→ **Data entries**:
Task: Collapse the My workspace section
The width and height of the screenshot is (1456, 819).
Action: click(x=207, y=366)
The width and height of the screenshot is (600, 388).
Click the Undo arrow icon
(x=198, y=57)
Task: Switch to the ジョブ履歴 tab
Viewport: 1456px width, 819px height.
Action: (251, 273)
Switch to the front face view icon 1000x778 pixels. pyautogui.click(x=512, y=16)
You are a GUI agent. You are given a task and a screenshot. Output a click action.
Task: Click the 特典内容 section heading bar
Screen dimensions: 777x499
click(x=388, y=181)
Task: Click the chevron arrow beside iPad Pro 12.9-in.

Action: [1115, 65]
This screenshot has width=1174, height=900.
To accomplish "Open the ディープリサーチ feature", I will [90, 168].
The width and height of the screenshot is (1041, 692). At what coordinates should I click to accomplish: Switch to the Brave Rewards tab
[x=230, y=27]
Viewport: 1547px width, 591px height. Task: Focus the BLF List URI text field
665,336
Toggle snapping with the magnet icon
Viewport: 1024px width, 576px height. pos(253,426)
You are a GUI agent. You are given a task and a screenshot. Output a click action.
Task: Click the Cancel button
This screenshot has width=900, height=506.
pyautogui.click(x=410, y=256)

→ **Task details**: Copy out every one of the items above word for word, keeping each line as it stands.

→ **The completed task**:
Task: Collapse the My workspace section
The width and height of the screenshot is (1456, 819).
Action: click(x=207, y=366)
The width and height of the screenshot is (600, 388).
Click the Undo arrow icon
(x=198, y=57)
Task: Switch to the ジョブ履歴 tab
Viewport: 1456px width, 819px height.
Action: (251, 273)
Switch to the front face view icon 1000x778 pixels. pyautogui.click(x=512, y=16)
You are a GUI agent. You are given a task and a screenshot. Output a click action.
Task: Click the 特典内容 section heading bar
Screen dimensions: 777x499
click(x=388, y=181)
Task: Click the chevron arrow beside iPad Pro 12.9-in.

Action: [1115, 65]
This screenshot has width=1174, height=900.
To accomplish "Open the ディープリサーチ feature", I will [90, 168].
The width and height of the screenshot is (1041, 692). At what coordinates should I click to accomplish: Switch to the Brave Rewards tab
[x=230, y=27]
Viewport: 1547px width, 591px height. Task: Focus the BLF List URI text field
665,336
Toggle snapping with the magnet icon
Viewport: 1024px width, 576px height. pos(253,426)
You are a GUI agent. You are given a task and a screenshot. Output a click action.
Task: Click the Cancel button
This screenshot has width=900, height=506.
pyautogui.click(x=410, y=256)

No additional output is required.